# Natural sun-dried millet spray



## KIPPY (Dec 18, 2003)

Pijs Kippy and especially Splash love this stuff. Is this normal for a pigeon? I just wanted to try it to see if they would like it. Well, they do and I'm kinda wondering can they eat too much?


----------



## JGregg (Jul 28, 2003)

*Millet*

There's nothing wrong with millet spray. Generally speaking the millet your birds eat in their food is the same as the millet ther're eating off of the "branch". 

Hypothetically you could feed your birds too much millet if that was all that you where giving them. 

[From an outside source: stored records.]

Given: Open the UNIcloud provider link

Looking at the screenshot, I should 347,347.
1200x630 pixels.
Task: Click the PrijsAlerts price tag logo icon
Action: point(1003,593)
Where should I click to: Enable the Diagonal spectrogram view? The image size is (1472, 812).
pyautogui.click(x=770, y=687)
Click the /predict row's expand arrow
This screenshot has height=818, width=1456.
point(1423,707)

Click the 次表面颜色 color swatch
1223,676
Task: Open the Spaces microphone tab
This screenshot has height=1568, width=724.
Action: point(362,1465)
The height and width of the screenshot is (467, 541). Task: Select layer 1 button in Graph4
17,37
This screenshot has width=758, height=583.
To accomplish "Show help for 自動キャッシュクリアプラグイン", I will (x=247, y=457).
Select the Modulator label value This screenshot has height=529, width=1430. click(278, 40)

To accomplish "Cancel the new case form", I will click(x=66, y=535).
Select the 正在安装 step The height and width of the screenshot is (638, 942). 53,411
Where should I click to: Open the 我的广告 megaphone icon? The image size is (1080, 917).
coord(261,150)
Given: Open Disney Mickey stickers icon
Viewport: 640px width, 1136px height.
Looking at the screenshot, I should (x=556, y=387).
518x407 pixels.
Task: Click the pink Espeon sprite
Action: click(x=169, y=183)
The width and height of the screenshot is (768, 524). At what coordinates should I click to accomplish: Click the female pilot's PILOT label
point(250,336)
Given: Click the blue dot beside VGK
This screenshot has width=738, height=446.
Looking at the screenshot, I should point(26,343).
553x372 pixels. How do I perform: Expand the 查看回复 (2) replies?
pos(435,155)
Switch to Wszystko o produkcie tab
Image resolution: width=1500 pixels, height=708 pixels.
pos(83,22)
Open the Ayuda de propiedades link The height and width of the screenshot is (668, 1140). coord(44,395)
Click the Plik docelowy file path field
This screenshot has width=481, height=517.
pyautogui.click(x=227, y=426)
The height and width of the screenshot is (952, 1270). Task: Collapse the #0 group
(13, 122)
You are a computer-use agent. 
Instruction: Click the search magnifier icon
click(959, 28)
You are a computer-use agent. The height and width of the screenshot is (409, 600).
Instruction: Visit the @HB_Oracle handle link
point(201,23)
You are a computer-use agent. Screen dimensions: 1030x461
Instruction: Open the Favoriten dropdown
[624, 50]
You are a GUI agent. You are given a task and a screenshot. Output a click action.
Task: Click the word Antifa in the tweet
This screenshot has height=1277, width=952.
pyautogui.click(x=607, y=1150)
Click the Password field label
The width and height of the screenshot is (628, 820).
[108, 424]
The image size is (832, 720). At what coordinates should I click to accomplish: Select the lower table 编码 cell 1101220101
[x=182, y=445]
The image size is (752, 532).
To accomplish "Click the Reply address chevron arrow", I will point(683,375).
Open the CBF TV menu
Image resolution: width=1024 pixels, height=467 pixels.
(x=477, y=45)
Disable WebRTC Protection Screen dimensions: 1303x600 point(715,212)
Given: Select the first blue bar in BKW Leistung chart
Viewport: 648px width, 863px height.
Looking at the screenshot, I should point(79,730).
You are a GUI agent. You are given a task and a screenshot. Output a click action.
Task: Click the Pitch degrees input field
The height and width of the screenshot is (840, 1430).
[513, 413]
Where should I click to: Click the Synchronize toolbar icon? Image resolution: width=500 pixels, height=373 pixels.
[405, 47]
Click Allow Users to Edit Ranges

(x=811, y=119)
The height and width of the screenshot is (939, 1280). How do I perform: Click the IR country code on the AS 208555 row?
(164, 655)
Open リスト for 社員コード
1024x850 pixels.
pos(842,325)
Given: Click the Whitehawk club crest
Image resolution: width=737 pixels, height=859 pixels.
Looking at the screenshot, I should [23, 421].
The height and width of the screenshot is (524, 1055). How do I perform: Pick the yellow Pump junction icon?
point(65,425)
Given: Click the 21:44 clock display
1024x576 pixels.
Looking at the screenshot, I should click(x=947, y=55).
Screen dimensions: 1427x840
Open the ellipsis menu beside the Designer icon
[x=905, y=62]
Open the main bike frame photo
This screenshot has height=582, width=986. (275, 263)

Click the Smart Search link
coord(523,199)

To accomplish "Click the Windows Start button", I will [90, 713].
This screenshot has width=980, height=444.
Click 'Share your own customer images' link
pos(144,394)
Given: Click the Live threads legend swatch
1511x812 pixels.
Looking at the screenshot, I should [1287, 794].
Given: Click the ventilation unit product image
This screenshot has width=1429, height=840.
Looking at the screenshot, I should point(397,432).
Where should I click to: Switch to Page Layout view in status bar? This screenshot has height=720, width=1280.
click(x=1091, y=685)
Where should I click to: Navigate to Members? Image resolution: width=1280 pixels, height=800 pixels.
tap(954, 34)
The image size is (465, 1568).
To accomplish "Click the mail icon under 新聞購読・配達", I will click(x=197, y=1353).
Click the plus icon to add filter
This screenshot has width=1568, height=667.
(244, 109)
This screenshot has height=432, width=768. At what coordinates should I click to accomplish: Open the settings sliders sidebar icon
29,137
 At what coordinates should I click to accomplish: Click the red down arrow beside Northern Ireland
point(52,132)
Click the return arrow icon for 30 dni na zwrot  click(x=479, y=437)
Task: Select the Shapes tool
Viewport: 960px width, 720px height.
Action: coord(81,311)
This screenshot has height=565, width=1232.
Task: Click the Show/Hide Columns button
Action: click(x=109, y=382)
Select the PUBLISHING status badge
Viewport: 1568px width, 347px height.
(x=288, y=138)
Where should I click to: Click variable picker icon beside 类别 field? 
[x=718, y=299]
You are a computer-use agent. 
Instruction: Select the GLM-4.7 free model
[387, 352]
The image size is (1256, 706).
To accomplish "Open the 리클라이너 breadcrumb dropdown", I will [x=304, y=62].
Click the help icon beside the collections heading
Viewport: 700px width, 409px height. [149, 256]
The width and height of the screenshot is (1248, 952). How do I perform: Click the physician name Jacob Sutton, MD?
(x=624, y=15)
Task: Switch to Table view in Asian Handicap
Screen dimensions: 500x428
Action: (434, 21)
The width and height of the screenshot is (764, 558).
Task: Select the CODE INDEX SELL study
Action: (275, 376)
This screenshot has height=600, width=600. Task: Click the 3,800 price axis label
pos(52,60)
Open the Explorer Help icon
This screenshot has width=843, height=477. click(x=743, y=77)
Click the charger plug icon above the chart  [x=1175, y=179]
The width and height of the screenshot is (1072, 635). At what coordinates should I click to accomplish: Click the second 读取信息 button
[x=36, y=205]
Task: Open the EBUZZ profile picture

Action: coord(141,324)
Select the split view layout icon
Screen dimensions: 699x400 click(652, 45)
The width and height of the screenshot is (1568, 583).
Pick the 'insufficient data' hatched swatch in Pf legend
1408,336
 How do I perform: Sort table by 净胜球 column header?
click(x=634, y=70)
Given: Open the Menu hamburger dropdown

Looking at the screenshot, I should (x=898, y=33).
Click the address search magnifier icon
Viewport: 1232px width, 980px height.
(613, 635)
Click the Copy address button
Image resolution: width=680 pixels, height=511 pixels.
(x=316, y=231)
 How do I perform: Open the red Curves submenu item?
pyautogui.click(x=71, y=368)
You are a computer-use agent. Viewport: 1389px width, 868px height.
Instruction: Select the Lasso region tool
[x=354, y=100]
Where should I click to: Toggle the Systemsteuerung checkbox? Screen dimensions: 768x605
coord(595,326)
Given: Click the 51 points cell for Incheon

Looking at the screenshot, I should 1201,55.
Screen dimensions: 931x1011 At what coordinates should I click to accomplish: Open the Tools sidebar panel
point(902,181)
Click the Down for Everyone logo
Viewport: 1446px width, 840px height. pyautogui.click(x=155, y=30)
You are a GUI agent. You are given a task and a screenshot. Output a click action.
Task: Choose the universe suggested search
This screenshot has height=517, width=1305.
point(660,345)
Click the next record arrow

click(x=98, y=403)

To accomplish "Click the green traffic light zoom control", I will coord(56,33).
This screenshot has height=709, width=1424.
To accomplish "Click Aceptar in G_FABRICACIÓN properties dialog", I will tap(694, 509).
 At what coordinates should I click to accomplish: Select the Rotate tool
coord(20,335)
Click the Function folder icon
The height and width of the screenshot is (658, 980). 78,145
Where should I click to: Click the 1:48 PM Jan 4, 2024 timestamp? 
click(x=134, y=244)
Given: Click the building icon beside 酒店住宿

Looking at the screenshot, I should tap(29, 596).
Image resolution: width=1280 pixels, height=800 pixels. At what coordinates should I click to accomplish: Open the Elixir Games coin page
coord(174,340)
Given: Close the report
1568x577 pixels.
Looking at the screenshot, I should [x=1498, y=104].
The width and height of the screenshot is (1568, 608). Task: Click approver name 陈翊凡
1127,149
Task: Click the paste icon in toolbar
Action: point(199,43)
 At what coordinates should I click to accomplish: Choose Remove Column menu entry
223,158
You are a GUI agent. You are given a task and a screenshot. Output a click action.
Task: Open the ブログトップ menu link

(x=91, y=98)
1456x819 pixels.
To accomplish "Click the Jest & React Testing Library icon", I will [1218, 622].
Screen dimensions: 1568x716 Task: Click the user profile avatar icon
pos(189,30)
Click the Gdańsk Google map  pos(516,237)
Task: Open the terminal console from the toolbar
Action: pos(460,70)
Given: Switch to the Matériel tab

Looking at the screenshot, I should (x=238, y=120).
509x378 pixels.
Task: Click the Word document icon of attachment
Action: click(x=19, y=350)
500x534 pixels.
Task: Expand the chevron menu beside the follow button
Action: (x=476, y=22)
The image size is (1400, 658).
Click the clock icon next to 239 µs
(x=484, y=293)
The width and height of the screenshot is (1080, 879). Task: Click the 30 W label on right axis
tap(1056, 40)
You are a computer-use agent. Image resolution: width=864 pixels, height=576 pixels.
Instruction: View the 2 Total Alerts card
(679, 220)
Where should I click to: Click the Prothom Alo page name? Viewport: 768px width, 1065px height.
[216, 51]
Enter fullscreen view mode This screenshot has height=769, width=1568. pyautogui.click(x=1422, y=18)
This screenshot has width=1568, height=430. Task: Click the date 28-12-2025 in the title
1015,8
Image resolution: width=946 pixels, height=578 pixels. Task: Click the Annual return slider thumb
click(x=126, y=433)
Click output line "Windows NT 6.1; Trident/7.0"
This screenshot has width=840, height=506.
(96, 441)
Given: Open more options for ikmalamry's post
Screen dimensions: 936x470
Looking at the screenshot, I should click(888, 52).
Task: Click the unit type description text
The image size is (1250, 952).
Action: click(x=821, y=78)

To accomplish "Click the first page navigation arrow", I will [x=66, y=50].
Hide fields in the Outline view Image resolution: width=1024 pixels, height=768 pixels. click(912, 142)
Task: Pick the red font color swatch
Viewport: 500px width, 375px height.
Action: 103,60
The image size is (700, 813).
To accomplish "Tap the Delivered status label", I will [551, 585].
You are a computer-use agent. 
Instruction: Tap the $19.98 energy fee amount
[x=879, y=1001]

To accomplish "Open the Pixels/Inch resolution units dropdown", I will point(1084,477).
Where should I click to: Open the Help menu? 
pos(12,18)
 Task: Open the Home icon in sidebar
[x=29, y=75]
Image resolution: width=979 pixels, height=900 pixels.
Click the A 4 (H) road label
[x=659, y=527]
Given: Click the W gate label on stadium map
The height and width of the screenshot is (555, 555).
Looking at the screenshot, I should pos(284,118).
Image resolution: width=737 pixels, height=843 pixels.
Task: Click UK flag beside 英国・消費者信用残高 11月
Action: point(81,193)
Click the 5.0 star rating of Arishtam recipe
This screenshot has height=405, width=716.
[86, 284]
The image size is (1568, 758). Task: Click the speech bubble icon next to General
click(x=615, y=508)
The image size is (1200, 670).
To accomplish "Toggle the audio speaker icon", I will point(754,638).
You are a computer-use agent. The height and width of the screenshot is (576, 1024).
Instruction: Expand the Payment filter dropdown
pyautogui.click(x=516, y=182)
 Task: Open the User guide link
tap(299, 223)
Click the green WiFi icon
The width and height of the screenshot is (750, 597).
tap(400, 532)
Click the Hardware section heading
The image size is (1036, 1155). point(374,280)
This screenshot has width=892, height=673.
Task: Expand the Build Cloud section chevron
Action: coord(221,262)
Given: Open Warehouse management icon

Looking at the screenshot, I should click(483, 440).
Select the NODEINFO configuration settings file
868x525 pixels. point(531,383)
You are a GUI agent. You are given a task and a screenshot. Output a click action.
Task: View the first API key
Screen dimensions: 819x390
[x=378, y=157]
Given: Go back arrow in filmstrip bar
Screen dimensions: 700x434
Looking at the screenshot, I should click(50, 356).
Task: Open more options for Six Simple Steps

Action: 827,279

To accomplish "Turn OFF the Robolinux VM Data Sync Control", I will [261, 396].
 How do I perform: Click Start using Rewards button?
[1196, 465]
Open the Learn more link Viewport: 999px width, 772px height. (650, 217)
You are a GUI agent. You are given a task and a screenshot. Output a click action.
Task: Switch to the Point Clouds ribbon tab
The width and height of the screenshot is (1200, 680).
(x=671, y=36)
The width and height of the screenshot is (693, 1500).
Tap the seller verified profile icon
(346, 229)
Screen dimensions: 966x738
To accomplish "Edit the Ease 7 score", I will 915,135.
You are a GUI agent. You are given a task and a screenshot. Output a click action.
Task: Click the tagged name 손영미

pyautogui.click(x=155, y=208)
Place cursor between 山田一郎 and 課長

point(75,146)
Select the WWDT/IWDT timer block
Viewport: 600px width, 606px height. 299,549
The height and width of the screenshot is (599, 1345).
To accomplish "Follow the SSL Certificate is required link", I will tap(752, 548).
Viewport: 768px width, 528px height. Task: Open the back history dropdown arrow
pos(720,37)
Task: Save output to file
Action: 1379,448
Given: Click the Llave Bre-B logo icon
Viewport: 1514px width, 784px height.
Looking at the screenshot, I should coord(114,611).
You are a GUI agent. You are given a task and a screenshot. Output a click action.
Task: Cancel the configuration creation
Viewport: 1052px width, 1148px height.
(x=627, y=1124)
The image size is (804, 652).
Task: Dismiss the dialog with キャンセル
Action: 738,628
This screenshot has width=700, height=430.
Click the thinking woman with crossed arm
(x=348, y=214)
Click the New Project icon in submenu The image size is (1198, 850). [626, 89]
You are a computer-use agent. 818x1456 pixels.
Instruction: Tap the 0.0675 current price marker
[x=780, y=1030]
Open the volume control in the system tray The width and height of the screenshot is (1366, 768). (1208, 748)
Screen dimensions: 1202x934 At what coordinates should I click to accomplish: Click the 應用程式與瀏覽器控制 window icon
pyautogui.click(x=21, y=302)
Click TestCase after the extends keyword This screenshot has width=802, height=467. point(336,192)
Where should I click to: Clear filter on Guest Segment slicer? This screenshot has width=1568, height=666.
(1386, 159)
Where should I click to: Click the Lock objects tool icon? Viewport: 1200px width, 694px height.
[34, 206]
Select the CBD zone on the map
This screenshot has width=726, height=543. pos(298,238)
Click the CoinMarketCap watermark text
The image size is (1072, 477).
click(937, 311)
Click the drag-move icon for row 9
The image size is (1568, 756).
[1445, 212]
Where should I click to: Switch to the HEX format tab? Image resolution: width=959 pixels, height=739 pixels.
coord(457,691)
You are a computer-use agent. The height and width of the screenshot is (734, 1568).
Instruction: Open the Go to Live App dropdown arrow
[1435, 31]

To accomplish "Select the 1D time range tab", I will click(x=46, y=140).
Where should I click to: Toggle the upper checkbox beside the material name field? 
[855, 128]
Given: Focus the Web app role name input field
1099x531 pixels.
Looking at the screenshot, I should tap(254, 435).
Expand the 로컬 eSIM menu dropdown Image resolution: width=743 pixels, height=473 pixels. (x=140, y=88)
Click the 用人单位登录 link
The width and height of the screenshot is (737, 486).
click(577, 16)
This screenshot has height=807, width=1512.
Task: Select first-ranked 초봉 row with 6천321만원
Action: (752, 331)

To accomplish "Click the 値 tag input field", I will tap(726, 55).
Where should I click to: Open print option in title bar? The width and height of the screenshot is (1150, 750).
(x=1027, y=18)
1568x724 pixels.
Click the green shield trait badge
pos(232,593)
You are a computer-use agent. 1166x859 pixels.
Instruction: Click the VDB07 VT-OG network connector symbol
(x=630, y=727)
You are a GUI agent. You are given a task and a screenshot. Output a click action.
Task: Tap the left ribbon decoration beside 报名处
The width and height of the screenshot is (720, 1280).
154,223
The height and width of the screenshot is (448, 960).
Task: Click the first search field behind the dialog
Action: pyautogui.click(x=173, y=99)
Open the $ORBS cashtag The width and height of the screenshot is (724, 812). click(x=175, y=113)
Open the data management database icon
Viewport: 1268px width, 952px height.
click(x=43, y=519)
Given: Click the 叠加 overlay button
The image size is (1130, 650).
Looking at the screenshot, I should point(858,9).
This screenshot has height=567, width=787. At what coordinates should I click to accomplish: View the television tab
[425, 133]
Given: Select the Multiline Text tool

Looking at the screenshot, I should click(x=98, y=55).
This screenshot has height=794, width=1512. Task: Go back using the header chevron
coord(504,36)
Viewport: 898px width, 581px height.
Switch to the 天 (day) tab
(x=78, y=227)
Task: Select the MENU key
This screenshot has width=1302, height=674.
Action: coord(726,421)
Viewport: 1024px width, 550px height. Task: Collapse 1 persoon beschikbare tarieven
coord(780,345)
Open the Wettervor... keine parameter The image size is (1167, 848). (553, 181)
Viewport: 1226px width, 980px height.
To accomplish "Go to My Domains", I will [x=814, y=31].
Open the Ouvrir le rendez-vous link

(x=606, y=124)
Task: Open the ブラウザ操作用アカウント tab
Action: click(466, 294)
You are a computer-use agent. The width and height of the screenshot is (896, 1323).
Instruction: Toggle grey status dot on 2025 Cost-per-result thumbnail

I give my pigeons millet spray as a treat, and they love it! I just don't give it to them all of the time or they'd be too rotund to fly.


----------



## KIPPY (Dec 18, 2003)

Thank you for the info. They do have their regular food dish in the cage. I just put a millet spray in there and it's gone. I put one in like once a week. Splash was just going at it like a kid in a candy store.


----------



## Christina Coughlin (Dec 29, 2002)

I will not feed millet spray to any of my birds unless I grew it myself (which is so easy). One of my vets (she has since moved to canada with her son) said that "Honey" millet and any others are so loaded in things to make it pretty and grow nice and big that it can actually do more harm than anything and unknown death showing on necropsy reports was a sign that the millet was a factor. The reasoning that it shows up that way is that it enters the system does some damage then leaves only to enter again each time its fed. I had necropsy reports come back on my Parrots that said no know cause of death.

It sure did it for me so I only feed the stuff that I grow myself. All I did was take a millet spray apart and plant it in a damp spot. I put it in sunny palces, shady spots, everywhere and it was growing so thick I had to actually toss some of the plants!


----------



## KIPPY (Dec 18, 2003)

Thanks for the info! So i just plant the millet spray itself and go from there? I have a problem with growing anything in pots around here. The wild birds eat everything.


----------



## Christina Coughlin (Dec 29, 2002)

We have wild CottonTails living in our yard too and between the rabbits (they had many babies in the yard so there are lots!) and the wild birds I still had more than I could feed with just planting a few millet sprays broken up! I also fed it freshly picked and put it in the food dehydrater, they enjoyed it both ways.  

I am doing squash, zucchini and peppers this year (first time at these) so I forgot to plant to bird seed this year but I will plan better for next! It is so fun!


----------